→ À FAIRE
1 – Recopiez un passage du texte sur le blocus de Cuba. Commencez aux mots "C’est dans cette" et arrêtez-vous après "autorité morale considérable.".
2 – Relevez toutes les personnes que le texte sur le blocus de Cuba désigne par leur nom.

→ TEXTE SOURCE
Le blocus de Cuba est effectif. A l’heure où nous écrivons, on attend la rencontre des cargos russes et des patrouilleurs américains. La situation a donc pris un tour aigu sur la gravité de laquelle on s’accorde. Pour l’avenir, la réponse est simple : ou bien Krouchtchev, contre tout bon sens, a décidé de sauter le pas, et les Etats-Unis ne pouvant reculer le conflit suivra son cours ; ou bien, ce qui paraît probable sinon certain, Krouchtchev sait qu’il demeure maître de la situation quel que soit le degré de tension qu’atteindra la crise. Au moment le plus critique, il pourra toujours l’arrêter et s’en attribuer le mérite. Il n’a pas comme Kennedy d’opinion à ménager ; le recul tactique figure dans les instructions de Lénine lorsqu’il y a péril à aller plus loin.
C’est dans cette conviction que les Américains estiment enfin le moment venu de passer à l’offensive. Ils en ont mesuré les risques qui sont grands, mais pas tels qu’il faille céder encore, ce qui, comme l’expérience l’a prouvé, ne sert de rien. De plus, Kennedy a reçu l’appui formel de tous les membres de l’organisation des Etats américains. Ce succès lui assure une autorité morale considérable.
Les mobiles soviétiques
Il n’est pas difficile de déceler les raisons qui ont déterminé Krouchtchev à abandonner la ligne de coexistence pacifique sur laquelle il s’était engagé. Cette politique reposait sur l’idée exprimée par le XXII° Congrès du parti, que l’U.R.S.S. rattraperait un jour l’Amérique. Ce slogan a disparu des résolutions de cette année. Le public n’y croit plus. On n’ose plus le répéter. On a dû augmenter le prix des denrées alimentaires ; un mois après la récolte on fait déjà la queue pour se procurer des pommes de terre ; l’industrie, faute de capitaux dévorés par la course aux armements et à l’espace, ralentit son rythme d’expansion. Celui de l’Occident s’est accéléré et on a remarqué qu’au cours des discussions de Moscou sur le Marché Commun, les économistes communistes ont dû le reconnaître. Et puis il y a le schisme albanais et chinois ; l’influence de la doctrine sur le tiers monde est en recul marqué. On l’a vu au Festival de la Jeunesse d’Helsinki. L’aide aux sous-développés est maigre, les satellites sont mécontents. Les masses soviétiques récriminent. Des révoltes sanglantes ont même éclaté en Ukraine.

→ DONNÉES FOURNIES
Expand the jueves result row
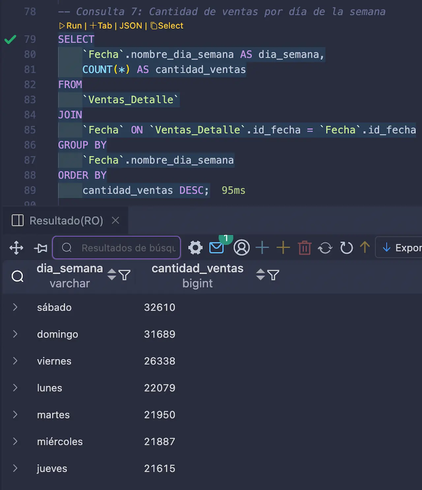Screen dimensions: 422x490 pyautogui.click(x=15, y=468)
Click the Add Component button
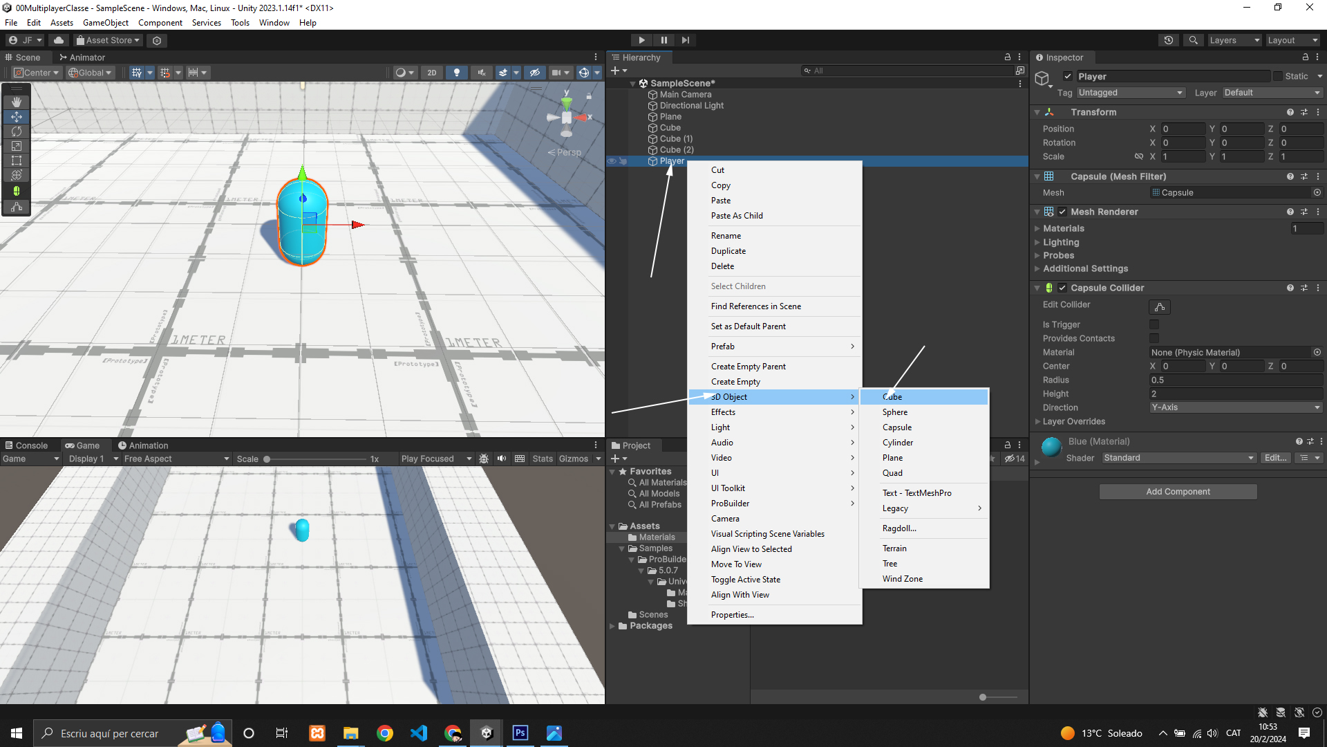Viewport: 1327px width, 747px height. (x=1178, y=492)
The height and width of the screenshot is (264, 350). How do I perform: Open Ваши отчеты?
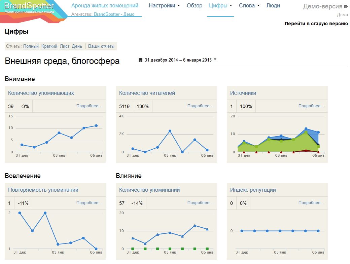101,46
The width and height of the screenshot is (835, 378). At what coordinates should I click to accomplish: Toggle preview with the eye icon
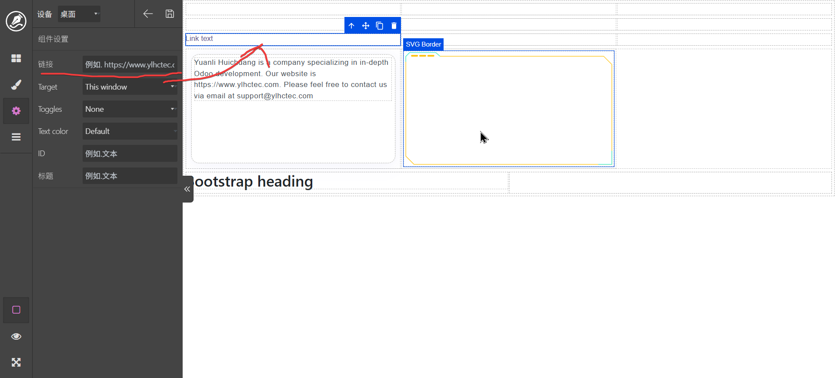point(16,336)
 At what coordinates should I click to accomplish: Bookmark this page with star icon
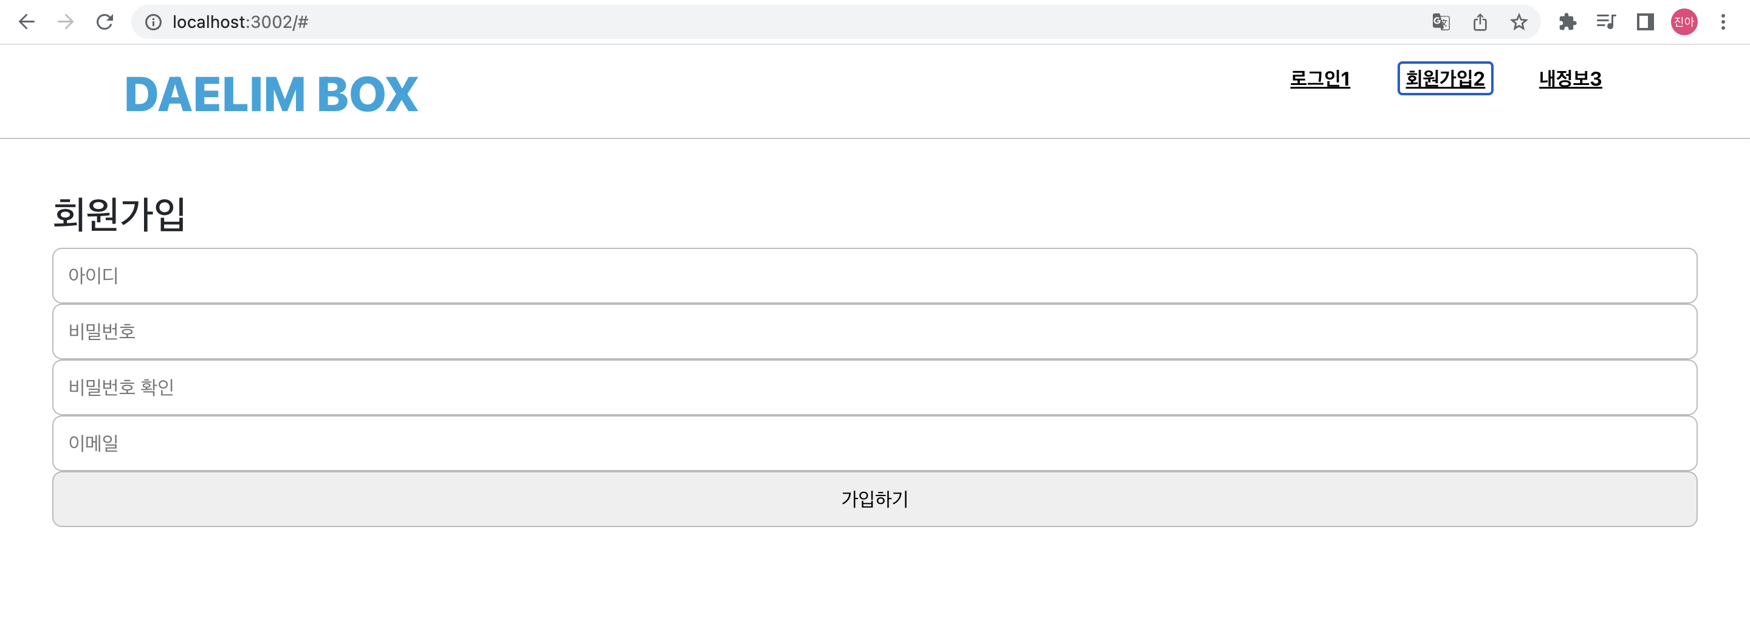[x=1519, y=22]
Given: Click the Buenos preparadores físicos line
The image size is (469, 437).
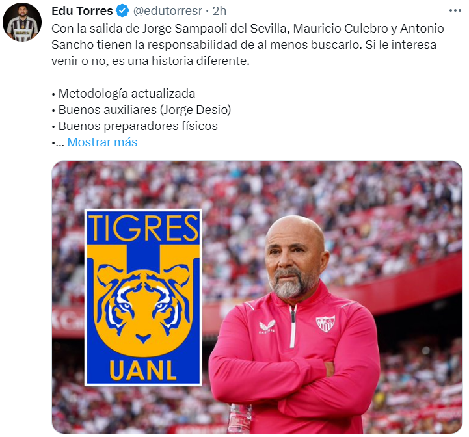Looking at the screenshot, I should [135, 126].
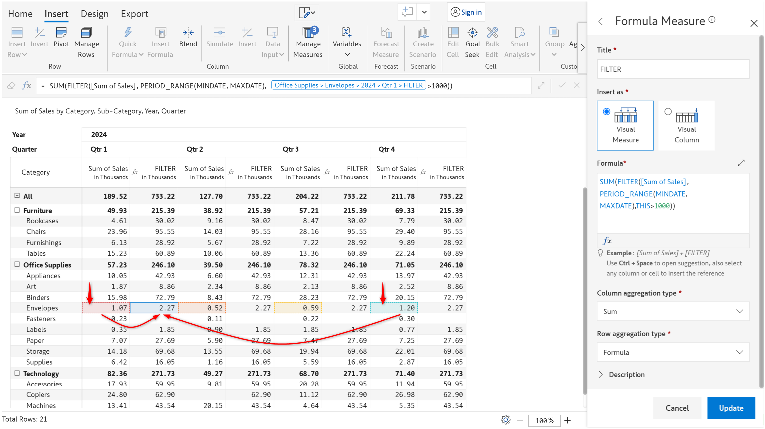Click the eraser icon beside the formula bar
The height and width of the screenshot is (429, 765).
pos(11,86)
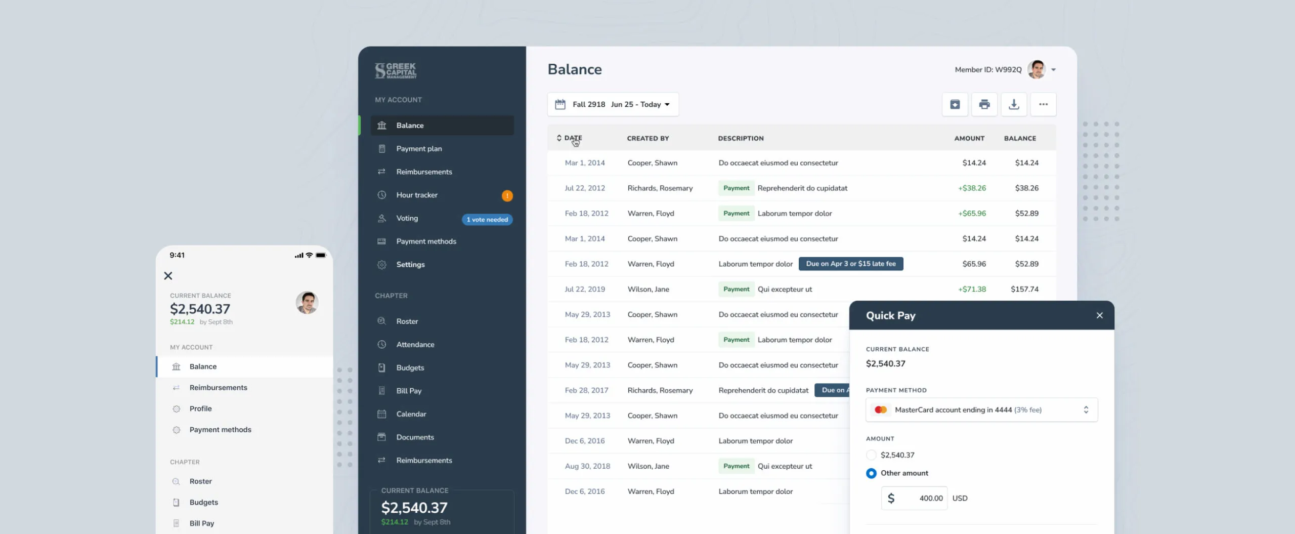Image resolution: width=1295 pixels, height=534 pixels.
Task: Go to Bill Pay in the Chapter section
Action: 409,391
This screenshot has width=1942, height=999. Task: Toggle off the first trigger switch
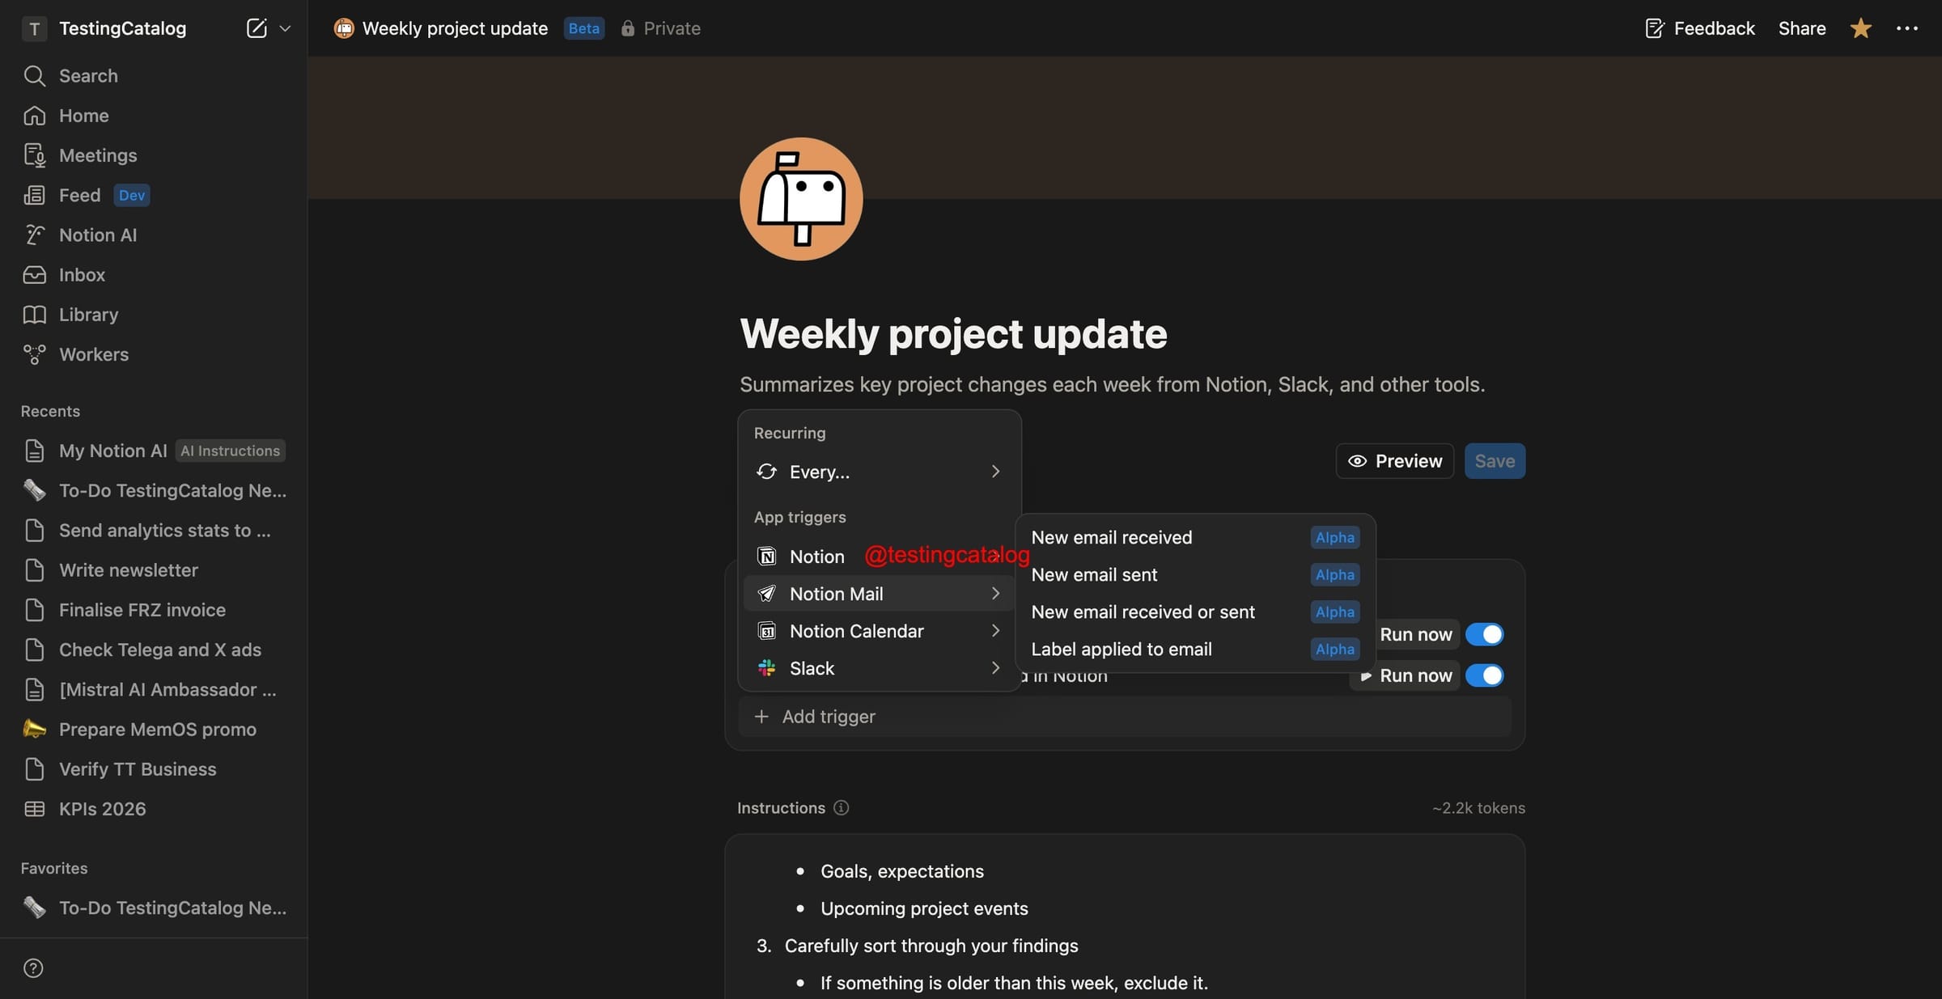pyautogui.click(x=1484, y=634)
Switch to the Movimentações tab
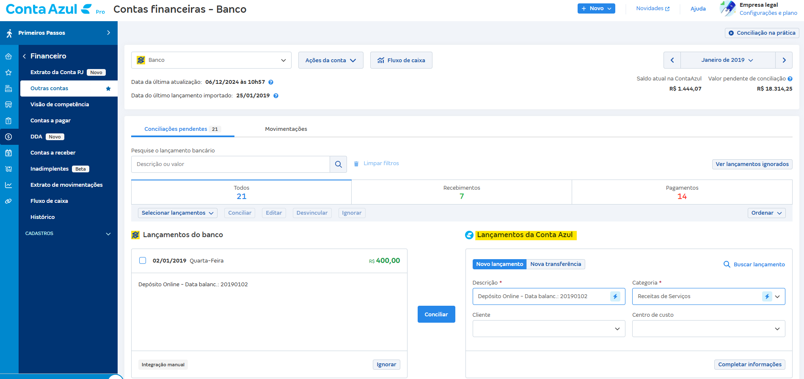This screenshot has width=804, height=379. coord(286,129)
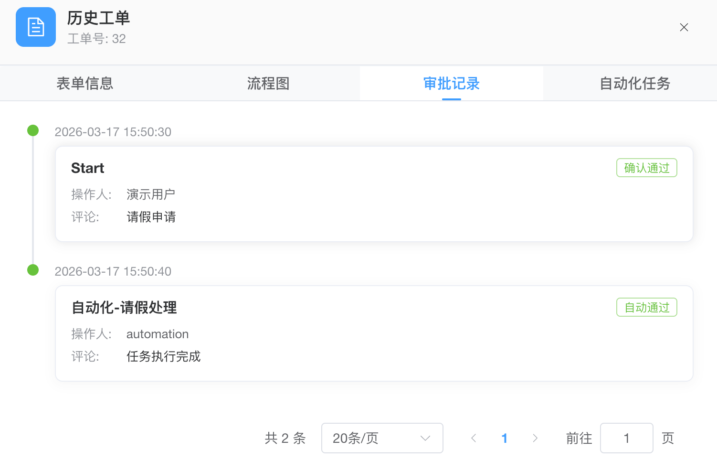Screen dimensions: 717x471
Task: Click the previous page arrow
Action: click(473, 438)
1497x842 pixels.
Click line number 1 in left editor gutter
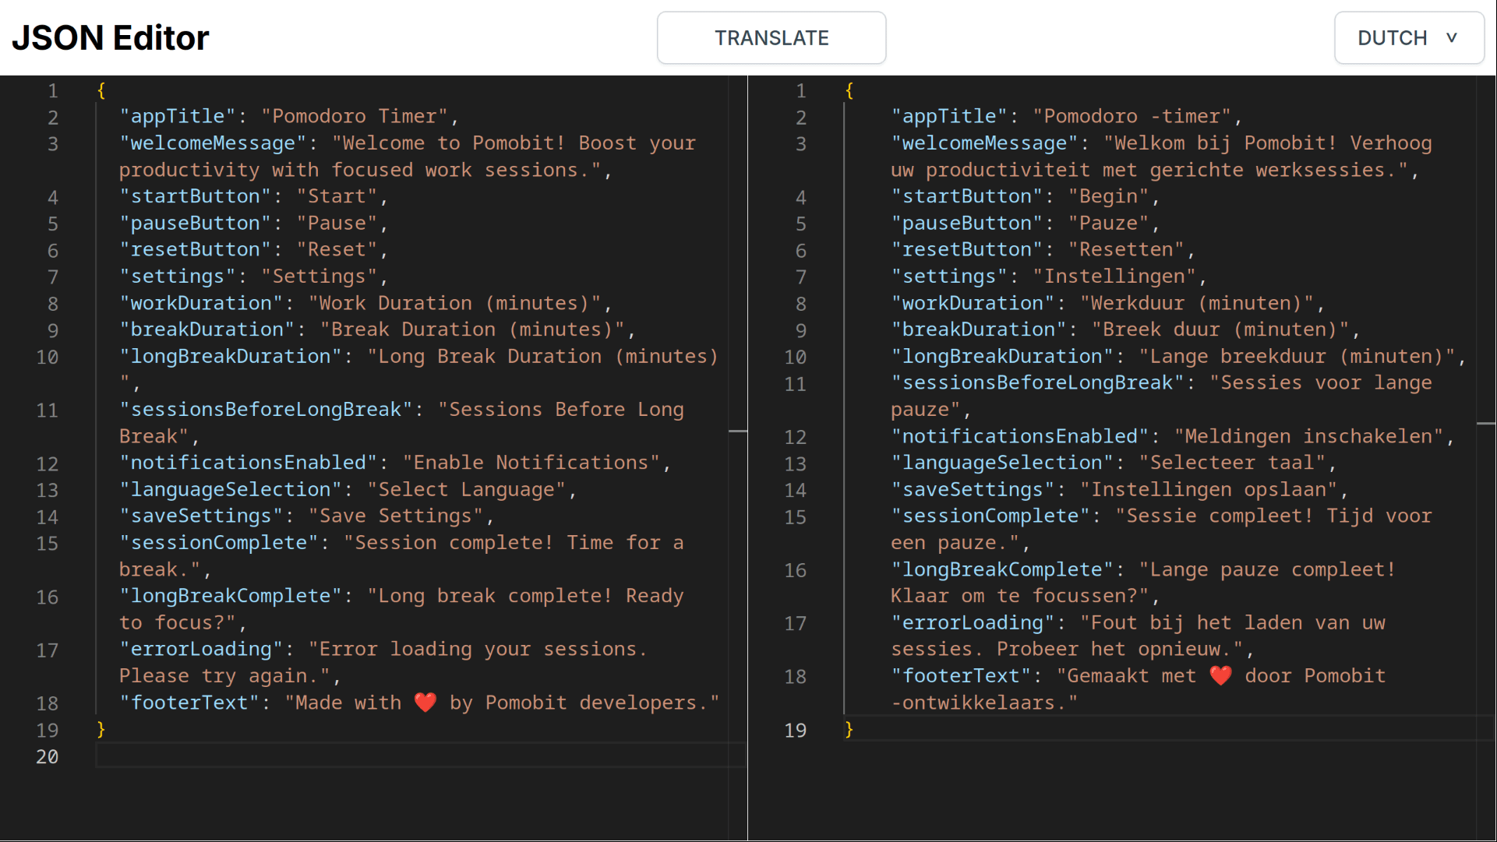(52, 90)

→ LES SOLUTIONS
1 –
C’est dans cette conviction que les Américains estiment enfin le moment venu de passer à l’offensive. Ils en ont mesuré les risques qui sont grands, mais pas tels qu’il faille céder encore, ce qui, comme l’expérience l’a prouvé, ne sert de rien. De plus, Kennedy a reçu l’appui formel de tous les membres de l’organisation des Etats américains. Ce succès lui assure une autorité morale considérable.

2 – Krouchtchev, Kennedy, Lénine